* [What you need to do]:
Copy, word for word, the line containing "Image resolution: width=651" and each line that follows it in the entries below; pictures do not belong in the copy.

*** Supplied material Section Begins ***

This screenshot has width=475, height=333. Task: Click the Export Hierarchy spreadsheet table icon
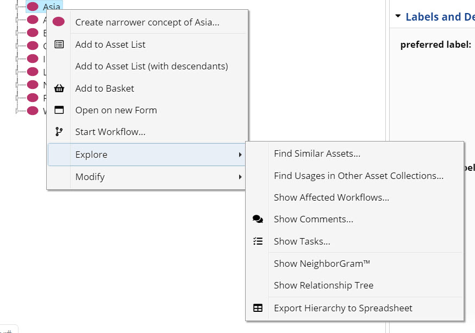click(x=258, y=308)
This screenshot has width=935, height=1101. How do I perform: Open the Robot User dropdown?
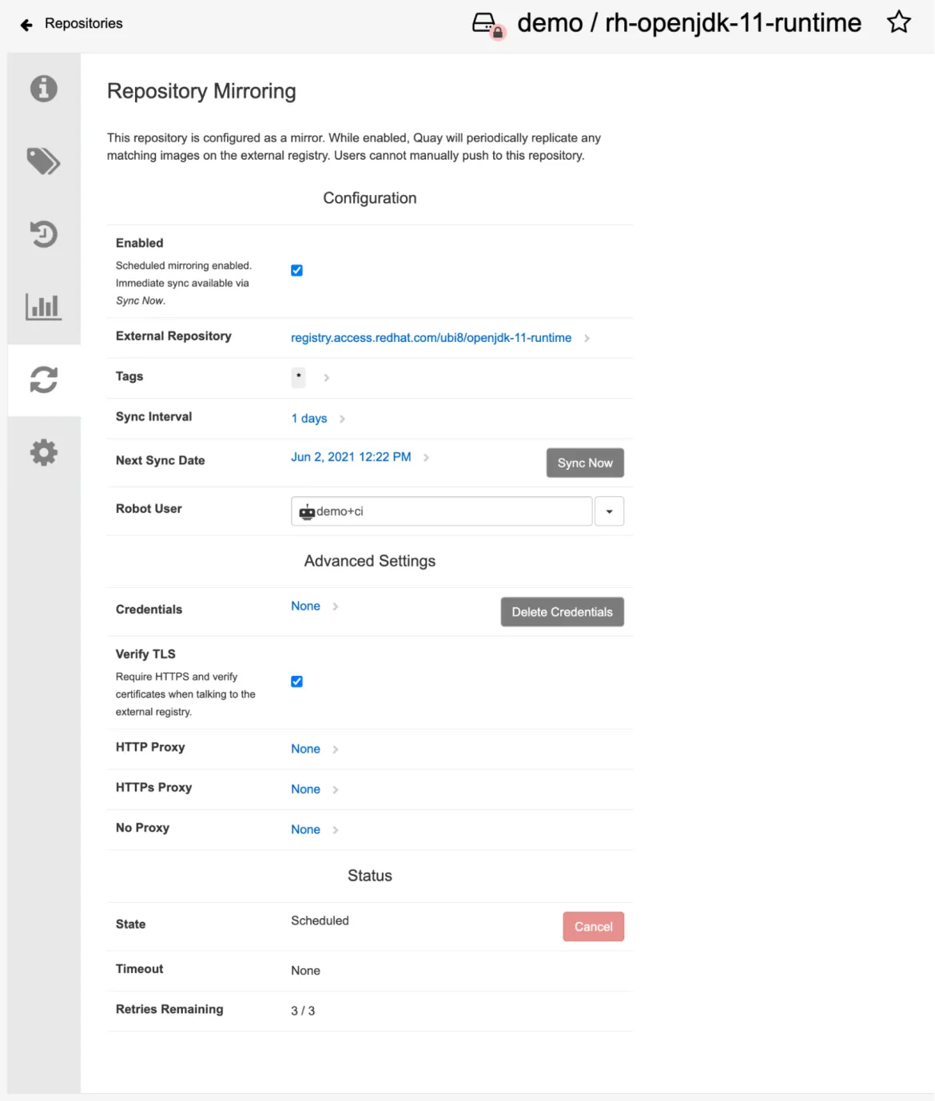(x=609, y=511)
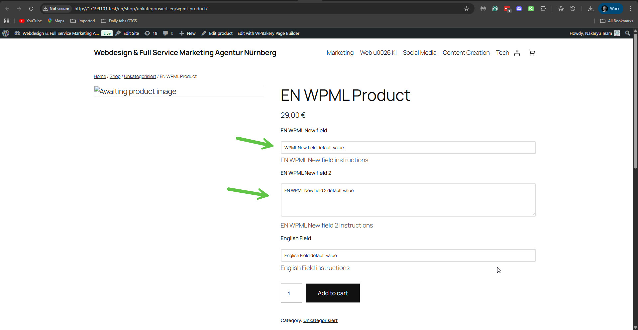Click the admin bar search magnifier icon
This screenshot has height=330, width=638.
pos(627,33)
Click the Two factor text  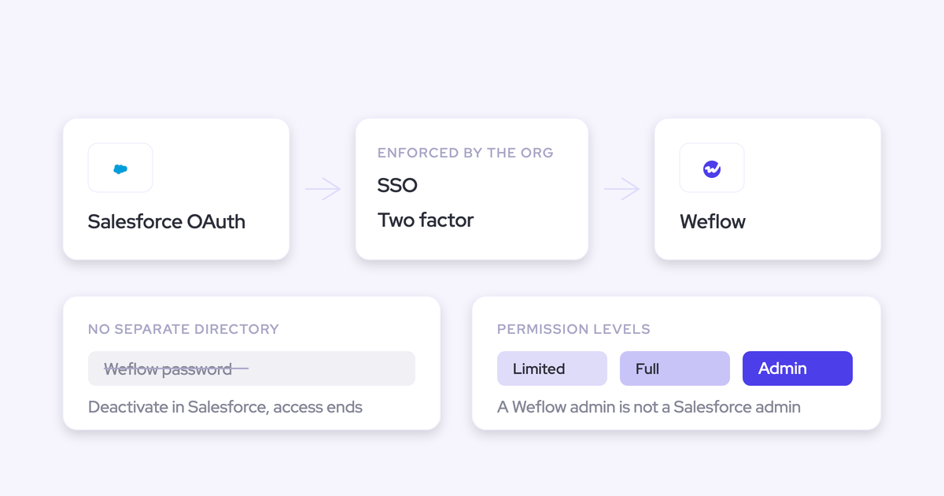point(426,220)
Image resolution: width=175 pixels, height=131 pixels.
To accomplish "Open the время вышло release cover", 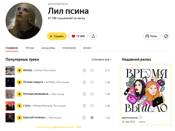I will 146,90.
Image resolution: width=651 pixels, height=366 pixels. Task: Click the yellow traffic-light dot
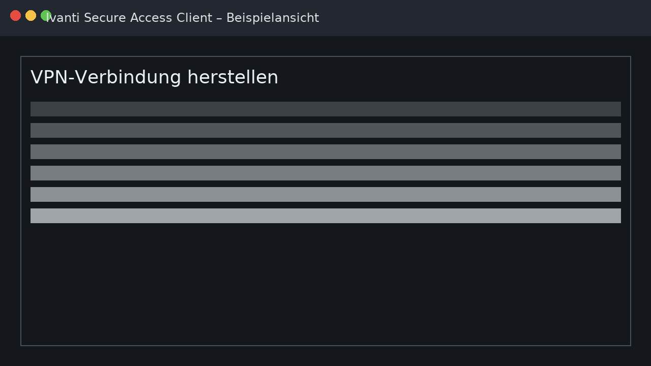[31, 16]
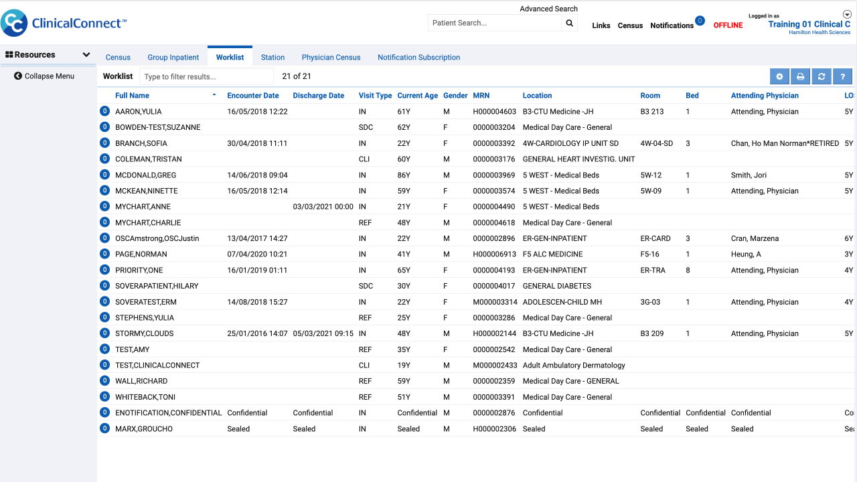Open Notification Subscription tab
The image size is (857, 482).
click(x=418, y=58)
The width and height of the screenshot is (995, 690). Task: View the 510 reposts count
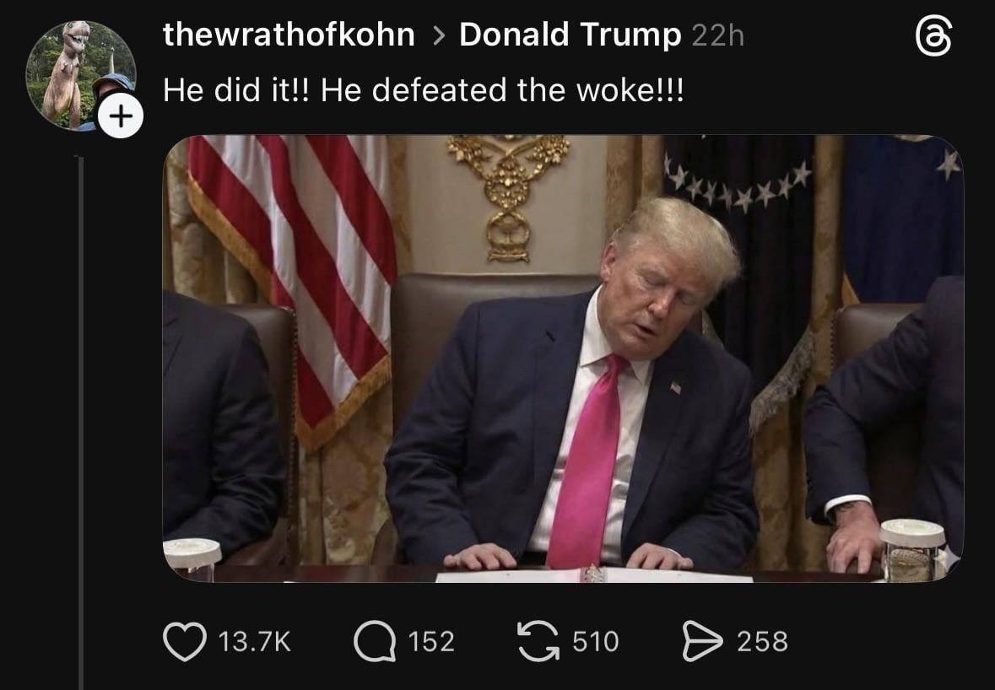click(595, 641)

*** Supplied material Section Ends ***

* [Solution for this task]:
Image resolution: width=651 pixels, height=366 pixels. Task: Click the yellow traffic-light dot
[31, 16]
Open Notification Subscription tab
The image size is (857, 482).
click(x=418, y=58)
The width and height of the screenshot is (995, 690). Task: View the 510 reposts count
click(595, 641)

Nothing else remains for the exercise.